Reputation: 154
I try to search for a word in google with python. Then I try to extract it into a list and print the list. But now I've got this problem:
class search:
def __init__(self, search):
page = requests.get("http://www.google.de/search?q="+search)
soup = BeautifulSoup(page.content)
links = soup.findAll("a")
for link in soup.find_all("a",href=re.compile("(?<=/url\?q=)(htt.*://.*)")):
print re.split(":(?=http)",link["href"].replace("/url?q=",""))
search("lol")
This works. But look at the output:
['http://euw.leagueoflegends.com/de&sa=U&ved=0ahUKEwie3sWOkbHRAhVGGCwKHSChAWQQFggVMAA&usg=AFQjCNEkd1xB6jaSnzWz-VpYcnHvSNYMJA']
['http://webcache.googleusercontent.com/search%3Fq%3Dcache:as12jwqcnbAJ', 'http://euw.leagueoflegends.com/de%252Blol%26hl%3Dde%26ct%3Dclnk&sa=U&ved=0ahUKEwie3sWOkbHRAhVGGCwKHSCqewsfdvfgh1A&usg=AFQjCNEm132qewdasDq2hCb9SRjnbmbMb3rkw']
(and so on)
How do I put this into a list!? And how can I remove this webcache thing?

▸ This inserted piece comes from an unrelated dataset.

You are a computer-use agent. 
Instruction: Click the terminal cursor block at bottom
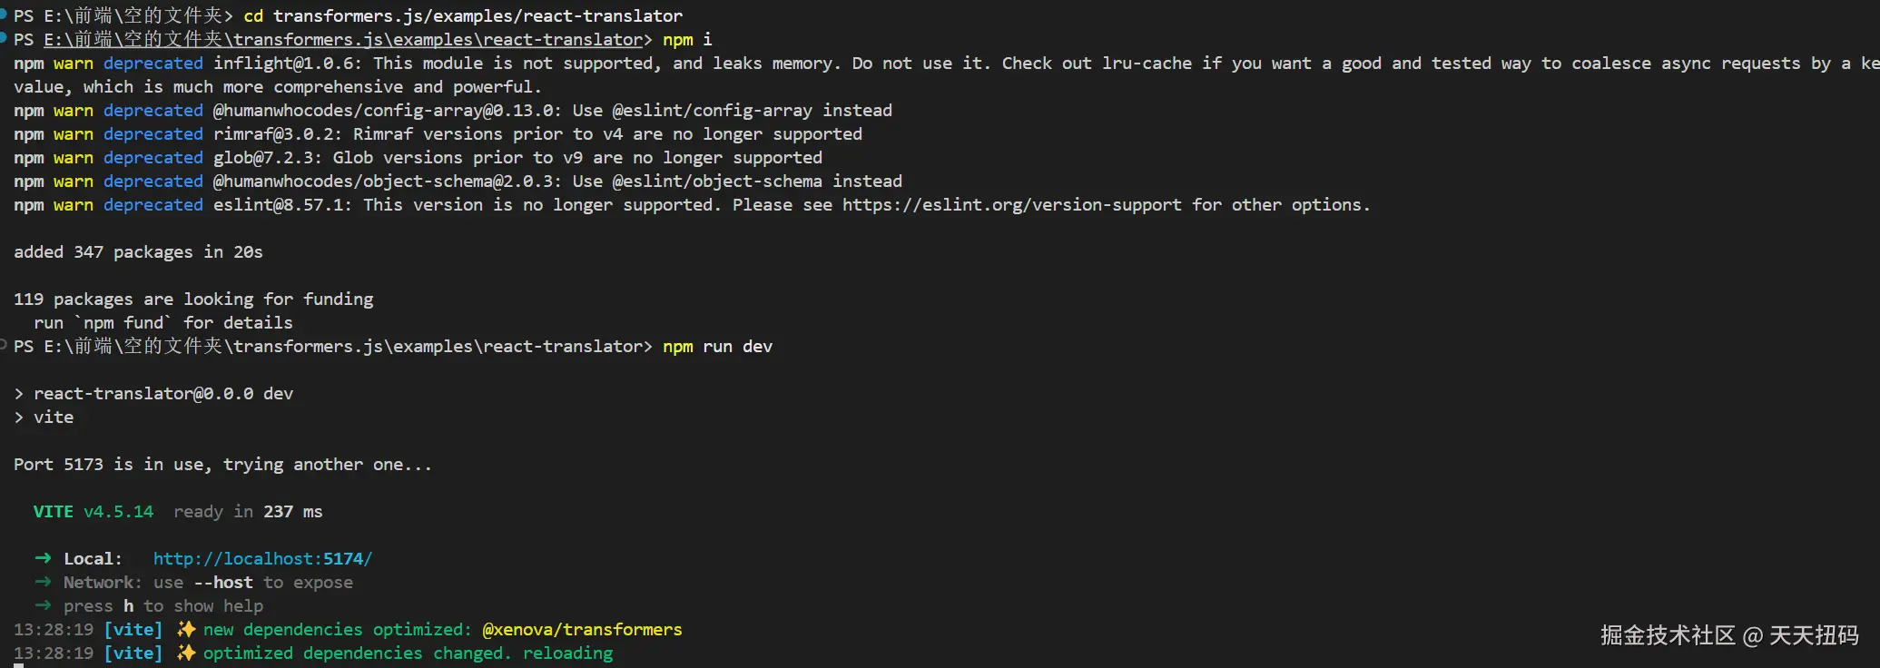click(x=18, y=665)
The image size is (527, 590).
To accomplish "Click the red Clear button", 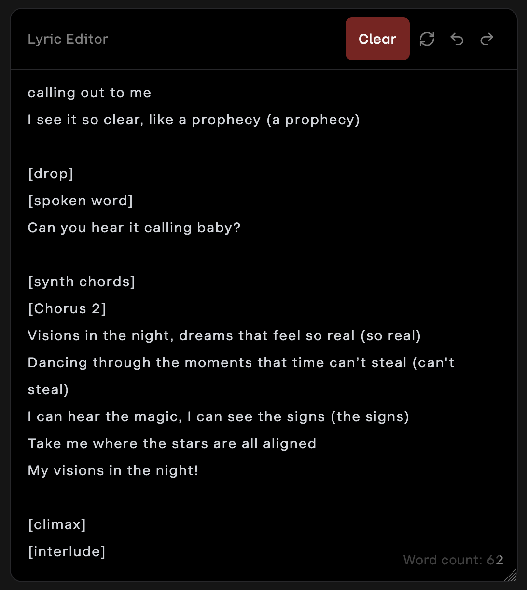I will (x=377, y=39).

I know that it's utf8 encoded but I can simply decode it with urllib2.
Thank you in advance!
Upvotes: 3
Views: 1719
Reputation: 54303
This should bring you closer. links
wasn't used. The method now returns a list without strings containing webcache
:
from bs4 import BeautifulSoup
import requests
import re
class Google:
@classmethod
def search(self, search):
page = requests.get("http://www.google.de/search?q="+search)

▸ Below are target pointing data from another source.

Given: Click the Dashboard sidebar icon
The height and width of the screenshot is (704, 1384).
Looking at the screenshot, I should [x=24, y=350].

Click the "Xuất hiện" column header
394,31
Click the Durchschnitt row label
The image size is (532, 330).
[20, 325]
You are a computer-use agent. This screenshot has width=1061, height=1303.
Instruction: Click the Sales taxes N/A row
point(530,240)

soup = BeautifulSoup(page.content)
links = soup.find_all("a",href=re.compile("(?<=/url\?q=)(htt.*://.*)"))
urls = [re.split(":(?=http)",link["href"].replace("/url?q=",""))[0] for link in links]

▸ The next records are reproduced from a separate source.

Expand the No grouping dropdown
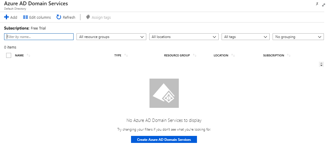coord(298,37)
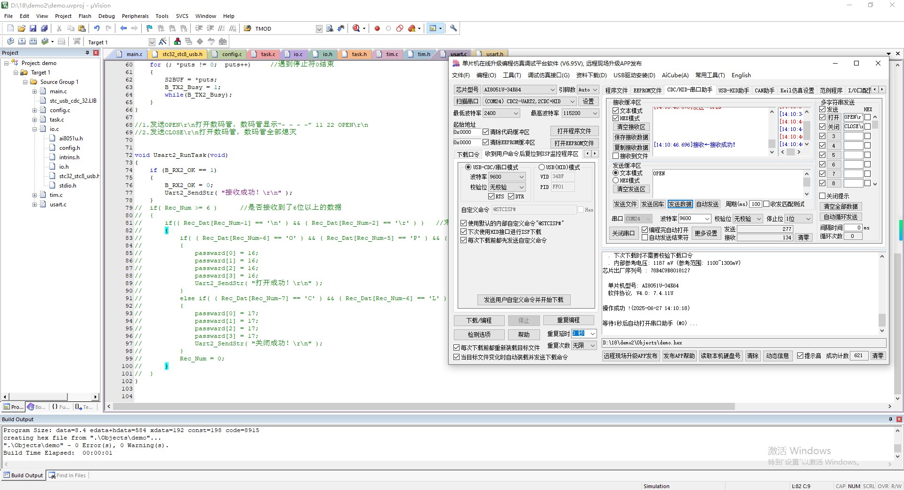This screenshot has height=490, width=904.
Task: Expand the tim.c tree node
Action: click(x=34, y=195)
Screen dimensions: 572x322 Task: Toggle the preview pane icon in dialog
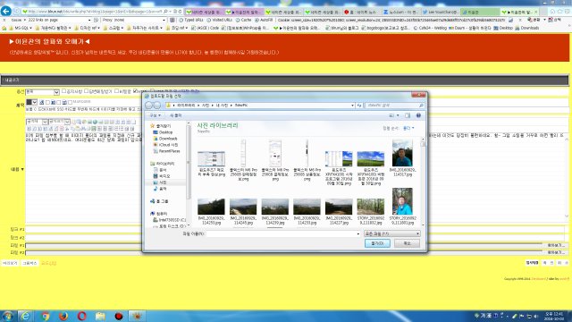click(x=408, y=115)
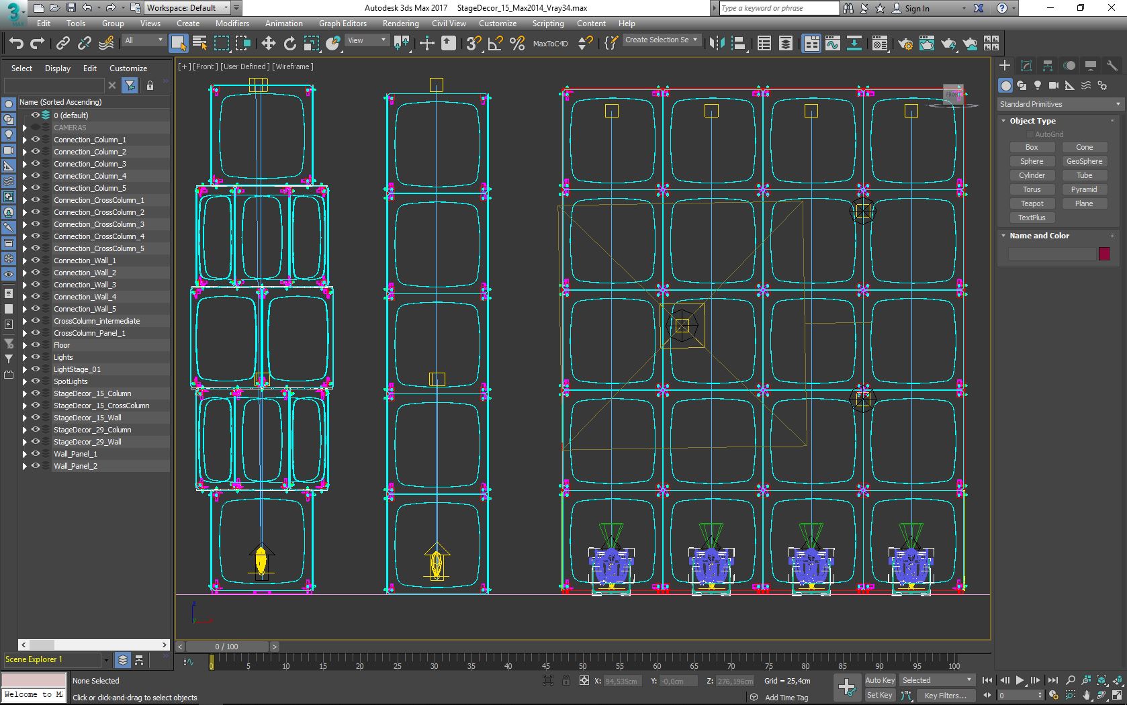Open the Workspace: Default dropdown

[x=187, y=8]
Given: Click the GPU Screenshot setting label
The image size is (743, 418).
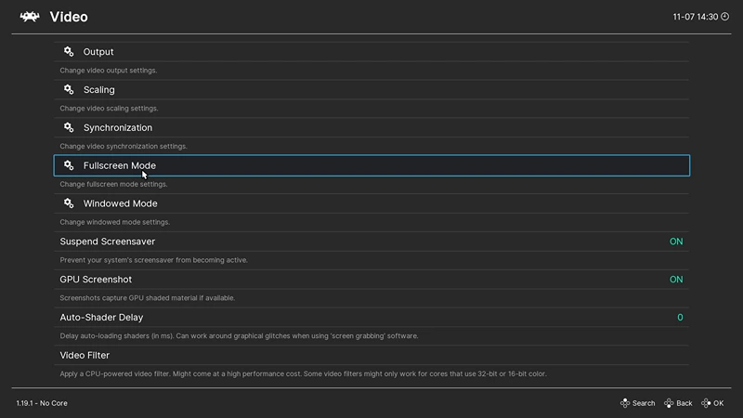Looking at the screenshot, I should 96,280.
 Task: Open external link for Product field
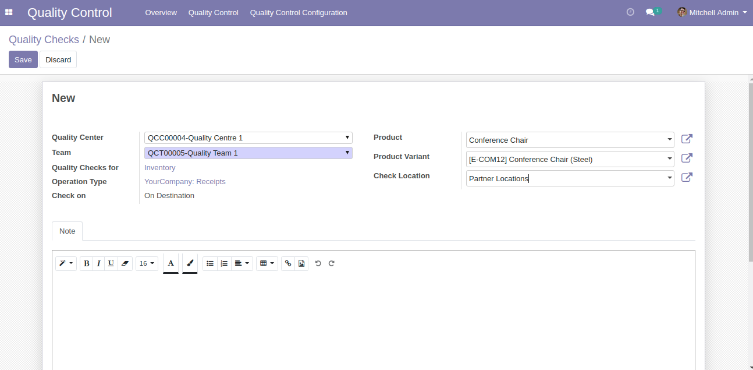point(687,139)
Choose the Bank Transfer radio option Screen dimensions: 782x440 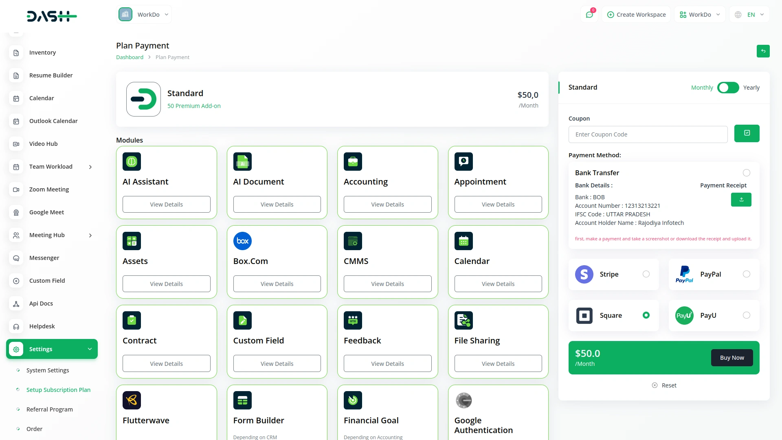[746, 173]
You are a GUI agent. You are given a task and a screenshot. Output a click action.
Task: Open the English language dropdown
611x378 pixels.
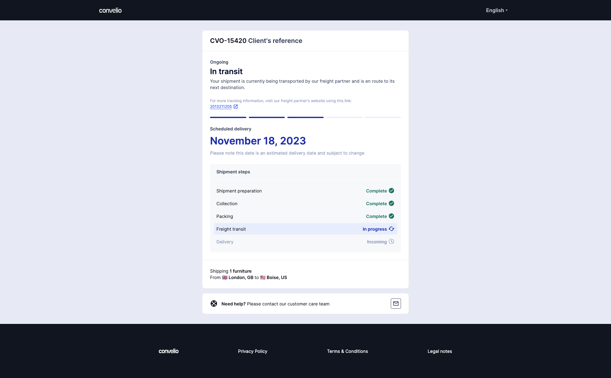tap(497, 10)
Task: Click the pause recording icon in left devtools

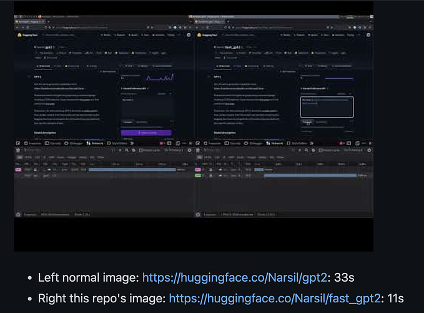Action: click(113, 150)
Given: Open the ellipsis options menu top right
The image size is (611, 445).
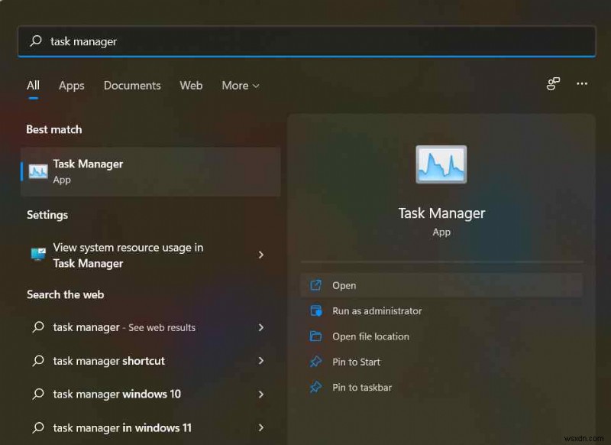Looking at the screenshot, I should point(582,84).
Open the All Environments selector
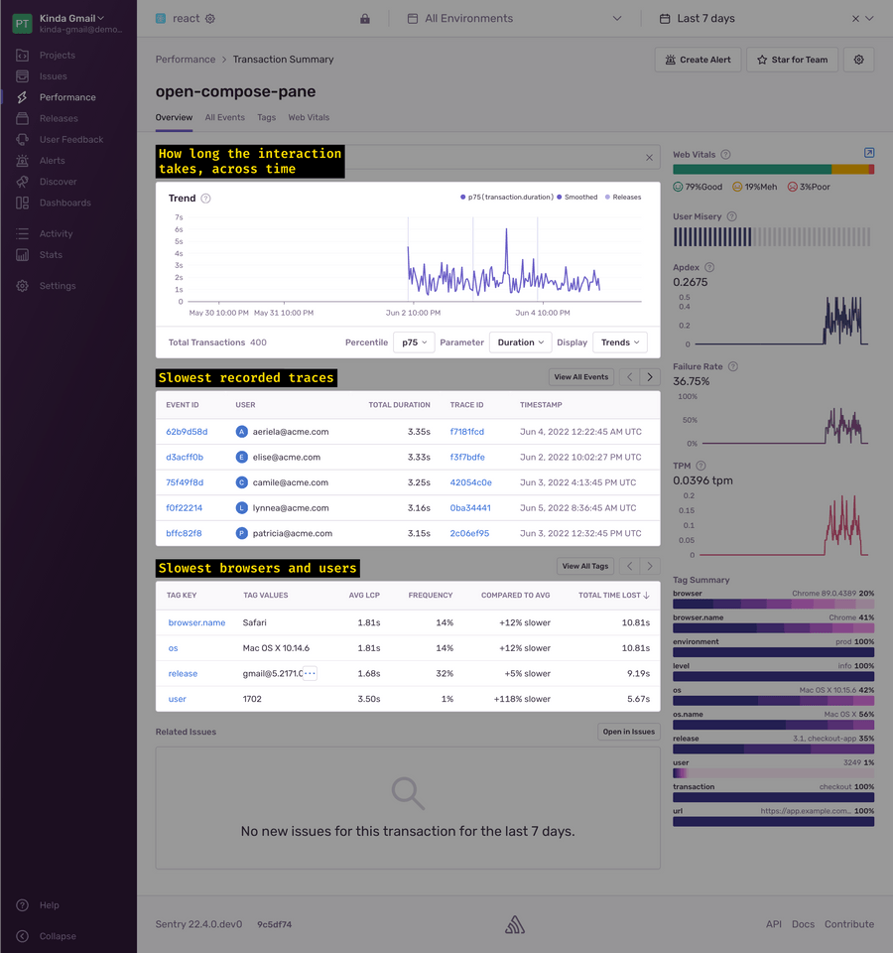The image size is (893, 953). 514,18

return [url for url in urls if 'webcache' not in url]
print Google.search("lol")
It outputs
[u'http://euw.leagueoflegends.com/de&sa=U&ved=0ahUKEwixjpPMmrHRAhUHlSwKHUIuCIIQFggVMAA&usg=AFQjCNEkd1xB6jaSnzWz-VpYcnHvSNYMJA', u'http://euw.leagueoflegends.com/de/news/&sa=U&ved=0ahUKEwixjpPMmrHRAhUHlSwKHUIuCIIQjBAIHDAB&usg=AFQjCNGY7DvS4oNNQktCTf3FGtStOG9xvA', u'http://gameinfo.euw.leagueoflegends.com/de/game-info/&sa=U&ved=0ahUKEwixjpPMmrHRAhUHlSwKHUIuCIIQjBAIHjAD&usg=AFQjCNGrvfhy3JIOHWUYB-YtyFV2A...
Upvotes: 3